Return the material below verbatim, line for line, with the pictures omitted.

* **Click-target data**:
------------------------
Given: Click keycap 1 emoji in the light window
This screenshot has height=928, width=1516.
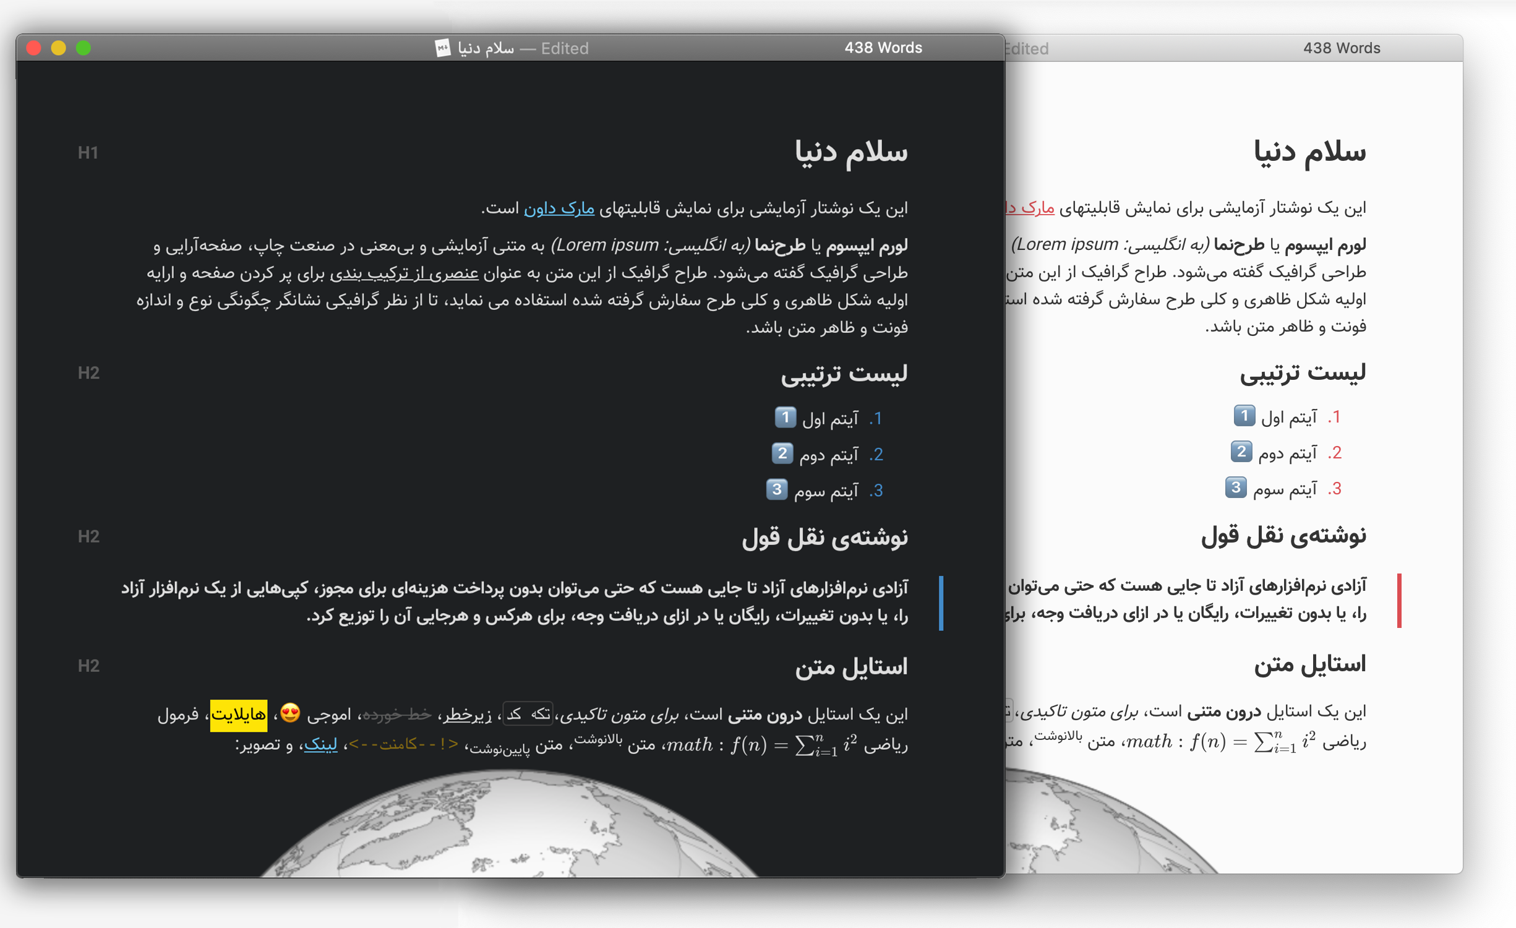Looking at the screenshot, I should (1244, 416).
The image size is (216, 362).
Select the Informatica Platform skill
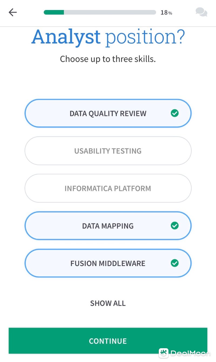click(x=108, y=188)
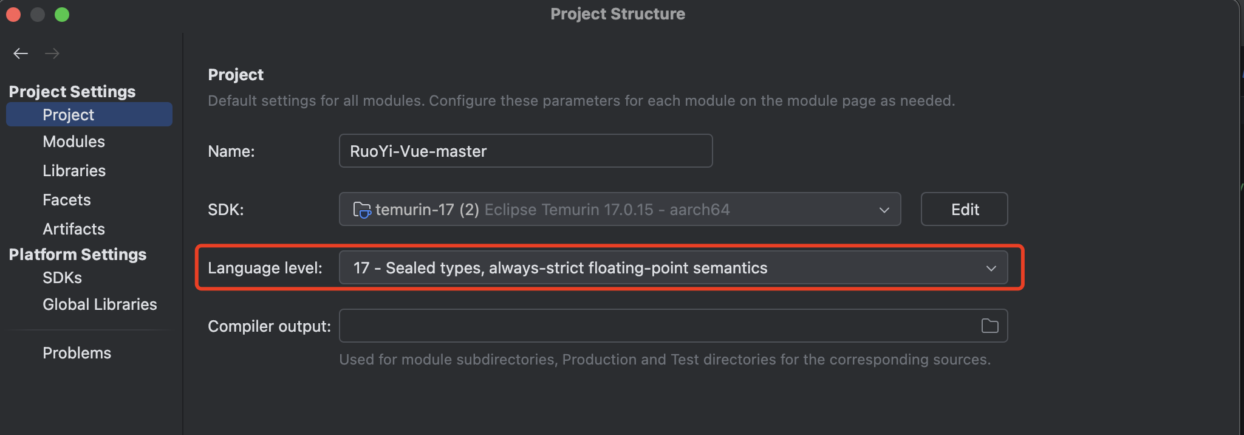
Task: Select SDKs under Platform Settings
Action: pyautogui.click(x=62, y=278)
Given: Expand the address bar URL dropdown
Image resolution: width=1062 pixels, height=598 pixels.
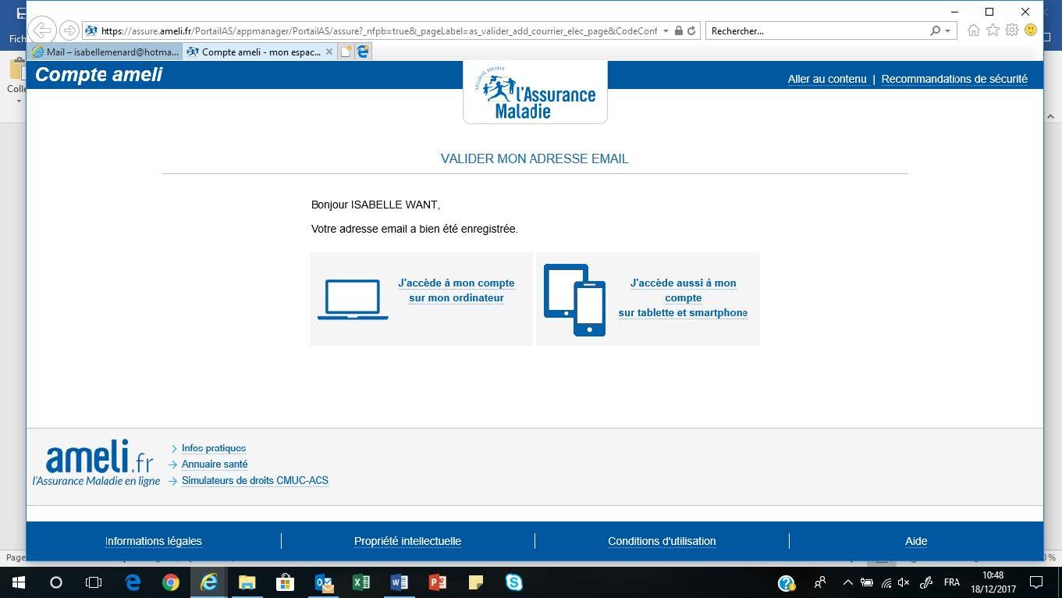Looking at the screenshot, I should coord(666,31).
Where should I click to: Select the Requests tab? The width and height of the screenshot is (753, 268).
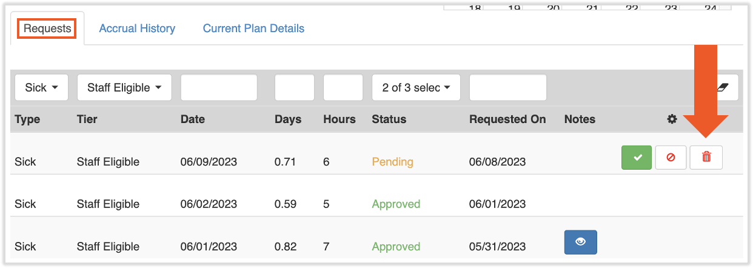[47, 28]
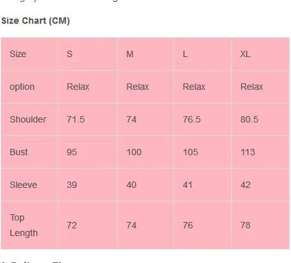This screenshot has width=291, height=263.
Task: Click the 78 top length value
Action: click(245, 225)
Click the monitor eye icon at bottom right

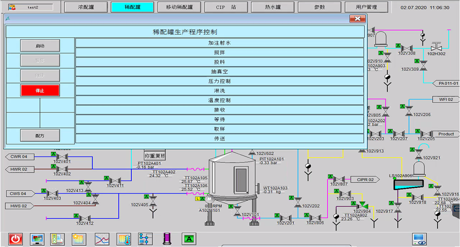click(419, 238)
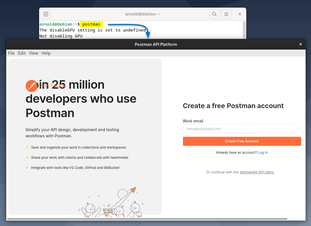Close the terminal window

pos(240,14)
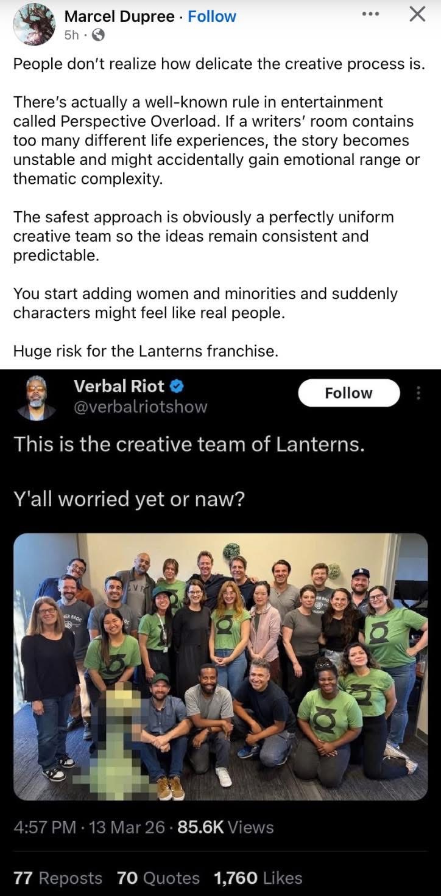Click the "This is the creative team" tweet text
The image size is (441, 896).
(x=189, y=444)
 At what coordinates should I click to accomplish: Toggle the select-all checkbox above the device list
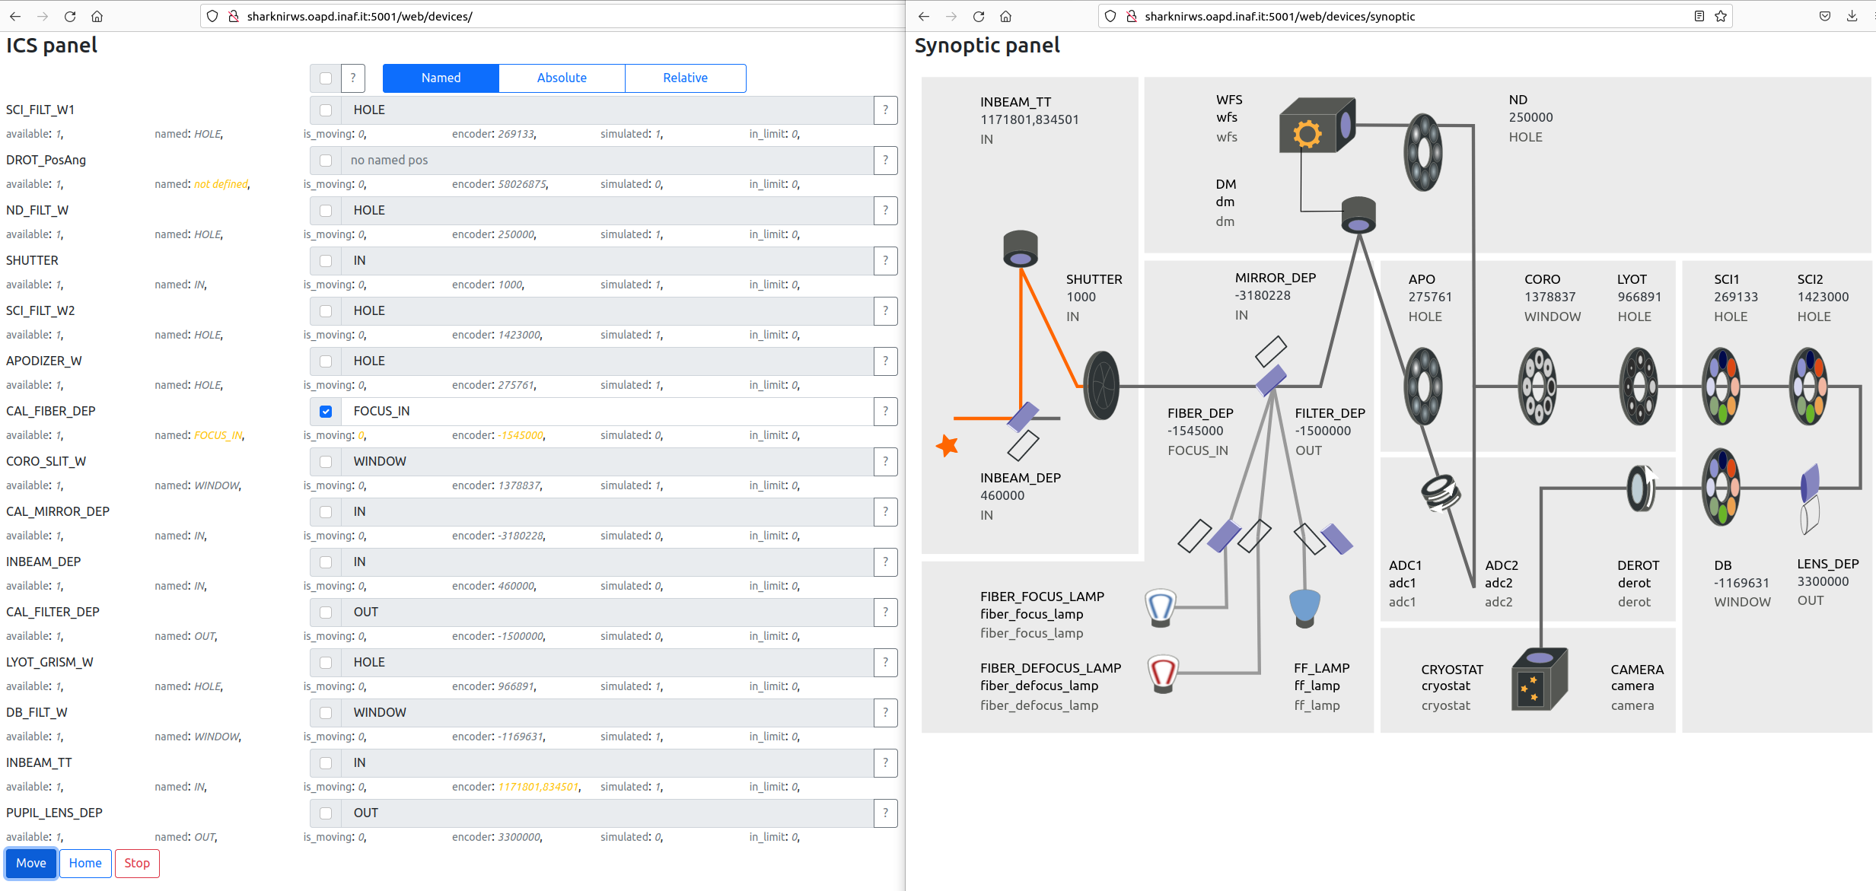tap(326, 78)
------------------------
* **Solution for this problem**:
Given: Click keycap 1 emoji in the light window
This screenshot has height=928, width=1516.
Looking at the screenshot, I should (1244, 416).
The image size is (216, 362).
Select the Informatica Platform skill
click(x=108, y=188)
Task: Select SDKs under Platform Settings
Action: pyautogui.click(x=62, y=278)
Given: Expand the address bar URL dropdown
Image resolution: width=1062 pixels, height=598 pixels.
Looking at the screenshot, I should coord(666,31).
Where should I click to: Select the Requests tab? The width and height of the screenshot is (753, 268).
[47, 28]
This screenshot has width=291, height=263.
Task: Click the 78 top length value
Action: click(245, 225)
Click the monitor eye icon at bottom right

click(419, 238)
Close the terminal window

pos(240,14)
Click the "This is the creative team" tweet text
The image size is (441, 896).
(x=189, y=444)
 At what coordinates should I click to accomplish: Toggle the select-all checkbox above the device list
tap(326, 78)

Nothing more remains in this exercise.